RSA Conference 2026 / Ghost Security

Can LLMs Fix Real-World
Security Vulnerabilities?

We tested 16 frontier language models on 1,650 real CVEs and a curated 200-instance subset. On VulnBench-200 (best-of-3), the best model fixes 22.5%. On the full 1,650-instance benchmark, the best model fixes 16.6%. The median model: under 4%.

Key Findings

What We Learned

On the curated 200-instance subset (best-of-3), even the best model patches fewer than 1 in 4 vulnerabilities. On the full 1,650-CVE benchmark, performance drops further — and the rankings shift significantly.

16.6%

Best on Full 1,650

Claude Opus 4.6 leads the full benchmark at 16.6% (273/1650), narrowly ahead of GPT-5.3 Codex at 16.4% (271/1650) — a ranking reversal from the curated subset.

22.5%

Best on Curated 200

GPT-5.3 Codex leads VulnBench-200 (best-of-3) at 22.5%, followed by GPT-5.4 at 18.5% and Claude Opus 4.6 at 16.0%.

3.4%

Full Benchmark Median

The median model fixes only 3.4% of the full 1,650-instance benchmark — roughly 1 in 30 real vulnerabilities.

0.417

Highest Full Benchmark Score

Claude Opus 4.6 achieves the highest mean judge score on the full benchmark, indicating consistently higher patch quality at scale.

Rankings Shift

Curated vs Full

GPT-5.4 drops from 2nd on the curated subset (18.5%) to 3.4% on the full benchmark.

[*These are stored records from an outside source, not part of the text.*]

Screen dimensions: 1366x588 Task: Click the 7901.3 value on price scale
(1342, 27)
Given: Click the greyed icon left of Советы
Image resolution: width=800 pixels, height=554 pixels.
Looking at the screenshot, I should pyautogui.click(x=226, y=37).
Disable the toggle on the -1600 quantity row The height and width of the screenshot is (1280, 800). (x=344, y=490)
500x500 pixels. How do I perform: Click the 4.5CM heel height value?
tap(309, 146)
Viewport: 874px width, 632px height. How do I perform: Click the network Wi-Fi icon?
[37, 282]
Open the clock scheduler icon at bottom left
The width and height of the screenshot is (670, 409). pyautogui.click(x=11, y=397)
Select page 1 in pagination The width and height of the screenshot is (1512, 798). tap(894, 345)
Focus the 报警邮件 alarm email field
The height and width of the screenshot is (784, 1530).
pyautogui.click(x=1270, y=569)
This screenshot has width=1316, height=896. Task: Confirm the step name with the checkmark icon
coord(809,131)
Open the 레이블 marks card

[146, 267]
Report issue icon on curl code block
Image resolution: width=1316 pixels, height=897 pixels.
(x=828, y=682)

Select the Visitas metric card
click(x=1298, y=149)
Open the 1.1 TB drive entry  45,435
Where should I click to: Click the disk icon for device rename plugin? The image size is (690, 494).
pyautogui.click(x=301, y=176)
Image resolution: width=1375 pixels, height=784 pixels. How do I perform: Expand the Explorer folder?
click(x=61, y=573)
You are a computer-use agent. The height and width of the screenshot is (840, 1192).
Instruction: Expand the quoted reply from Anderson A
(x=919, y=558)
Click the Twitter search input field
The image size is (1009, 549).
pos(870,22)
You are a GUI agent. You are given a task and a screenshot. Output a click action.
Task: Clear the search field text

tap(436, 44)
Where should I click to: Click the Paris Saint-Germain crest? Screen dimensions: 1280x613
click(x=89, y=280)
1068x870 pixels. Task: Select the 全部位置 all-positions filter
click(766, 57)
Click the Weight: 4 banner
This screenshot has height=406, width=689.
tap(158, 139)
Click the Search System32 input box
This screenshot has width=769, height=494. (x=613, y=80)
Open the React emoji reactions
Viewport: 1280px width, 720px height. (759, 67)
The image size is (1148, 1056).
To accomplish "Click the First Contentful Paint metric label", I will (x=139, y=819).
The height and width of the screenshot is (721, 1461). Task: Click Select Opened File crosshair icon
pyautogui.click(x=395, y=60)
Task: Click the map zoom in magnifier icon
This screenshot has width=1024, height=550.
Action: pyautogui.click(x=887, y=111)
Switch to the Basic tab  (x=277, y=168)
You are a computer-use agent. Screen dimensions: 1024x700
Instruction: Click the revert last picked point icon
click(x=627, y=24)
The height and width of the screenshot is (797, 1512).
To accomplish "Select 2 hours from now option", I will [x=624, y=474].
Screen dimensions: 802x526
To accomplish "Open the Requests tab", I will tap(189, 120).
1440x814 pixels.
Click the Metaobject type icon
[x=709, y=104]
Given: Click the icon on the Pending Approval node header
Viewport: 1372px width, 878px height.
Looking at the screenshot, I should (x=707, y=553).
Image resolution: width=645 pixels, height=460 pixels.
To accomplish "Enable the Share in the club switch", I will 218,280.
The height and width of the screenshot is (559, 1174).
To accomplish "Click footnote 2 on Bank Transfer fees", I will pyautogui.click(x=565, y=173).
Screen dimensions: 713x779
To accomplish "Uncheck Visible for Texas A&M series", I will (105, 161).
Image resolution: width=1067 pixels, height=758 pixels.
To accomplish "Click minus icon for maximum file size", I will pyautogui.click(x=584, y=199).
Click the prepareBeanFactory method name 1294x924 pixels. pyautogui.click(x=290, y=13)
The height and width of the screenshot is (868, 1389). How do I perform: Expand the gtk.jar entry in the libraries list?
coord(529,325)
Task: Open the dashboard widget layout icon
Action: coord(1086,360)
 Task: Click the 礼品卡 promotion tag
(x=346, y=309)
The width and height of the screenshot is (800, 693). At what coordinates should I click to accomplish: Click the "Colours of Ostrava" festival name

Claude Sonnet and Gemini Flash scale better, holding or improving their relative positions.

9.7%

Best Value Model

Gemini 3 Flash achieves 9.7% on the full benchmark (160/1650) at the lowest cost per instance — strong performance for a lightweight model.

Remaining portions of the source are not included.